• **Problem statement**:
Copy out each line of the entries where the word "will" is present.

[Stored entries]
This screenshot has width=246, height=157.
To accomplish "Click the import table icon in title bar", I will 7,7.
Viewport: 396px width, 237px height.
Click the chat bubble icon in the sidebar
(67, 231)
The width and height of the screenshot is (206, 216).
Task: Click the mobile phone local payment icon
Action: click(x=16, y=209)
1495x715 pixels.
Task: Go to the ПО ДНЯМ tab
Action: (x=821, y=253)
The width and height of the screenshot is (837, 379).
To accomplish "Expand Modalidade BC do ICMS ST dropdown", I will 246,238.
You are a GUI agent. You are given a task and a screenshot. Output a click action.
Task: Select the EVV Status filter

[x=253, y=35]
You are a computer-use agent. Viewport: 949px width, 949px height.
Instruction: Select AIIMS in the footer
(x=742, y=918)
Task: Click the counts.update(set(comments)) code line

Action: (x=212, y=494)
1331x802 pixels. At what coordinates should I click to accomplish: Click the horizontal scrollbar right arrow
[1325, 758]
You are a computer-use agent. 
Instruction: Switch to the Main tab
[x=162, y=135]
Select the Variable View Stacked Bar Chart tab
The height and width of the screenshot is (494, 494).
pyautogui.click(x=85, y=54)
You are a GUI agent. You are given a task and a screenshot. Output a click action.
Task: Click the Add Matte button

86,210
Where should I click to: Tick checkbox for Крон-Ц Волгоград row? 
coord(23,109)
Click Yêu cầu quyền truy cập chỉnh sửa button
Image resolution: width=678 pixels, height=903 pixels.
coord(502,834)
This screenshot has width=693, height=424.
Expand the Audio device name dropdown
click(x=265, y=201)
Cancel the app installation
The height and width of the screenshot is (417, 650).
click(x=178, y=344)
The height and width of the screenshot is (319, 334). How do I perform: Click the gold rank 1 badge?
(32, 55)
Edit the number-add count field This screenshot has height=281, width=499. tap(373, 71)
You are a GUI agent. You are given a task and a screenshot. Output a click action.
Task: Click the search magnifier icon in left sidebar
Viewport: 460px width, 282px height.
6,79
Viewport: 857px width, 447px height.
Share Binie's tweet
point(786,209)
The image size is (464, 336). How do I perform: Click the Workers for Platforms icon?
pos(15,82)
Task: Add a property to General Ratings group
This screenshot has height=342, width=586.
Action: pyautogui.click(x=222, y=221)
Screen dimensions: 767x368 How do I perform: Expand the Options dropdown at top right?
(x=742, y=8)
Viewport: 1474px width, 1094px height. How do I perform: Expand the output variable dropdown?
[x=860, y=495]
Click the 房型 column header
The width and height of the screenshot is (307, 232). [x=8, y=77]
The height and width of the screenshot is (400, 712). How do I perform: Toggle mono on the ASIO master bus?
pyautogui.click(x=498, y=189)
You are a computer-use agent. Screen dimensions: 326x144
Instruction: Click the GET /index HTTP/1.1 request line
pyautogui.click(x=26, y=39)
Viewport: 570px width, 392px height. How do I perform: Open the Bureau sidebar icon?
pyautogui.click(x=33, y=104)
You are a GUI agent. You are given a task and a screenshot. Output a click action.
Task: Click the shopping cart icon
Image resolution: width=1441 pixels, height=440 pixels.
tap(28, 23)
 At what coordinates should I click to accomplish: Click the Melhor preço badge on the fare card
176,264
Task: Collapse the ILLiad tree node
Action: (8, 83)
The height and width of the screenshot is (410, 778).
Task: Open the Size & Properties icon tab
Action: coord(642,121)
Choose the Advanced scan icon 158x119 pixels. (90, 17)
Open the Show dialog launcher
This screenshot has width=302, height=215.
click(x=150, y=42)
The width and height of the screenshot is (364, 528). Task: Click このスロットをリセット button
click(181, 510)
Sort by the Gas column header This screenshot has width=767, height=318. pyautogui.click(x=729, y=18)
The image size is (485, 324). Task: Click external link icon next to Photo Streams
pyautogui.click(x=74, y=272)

• **Your solution**:
To accomplish "Click the import table icon in title bar", I will 7,7.
To accomplish "Expand Modalidade BC do ICMS ST dropdown", I will 246,238.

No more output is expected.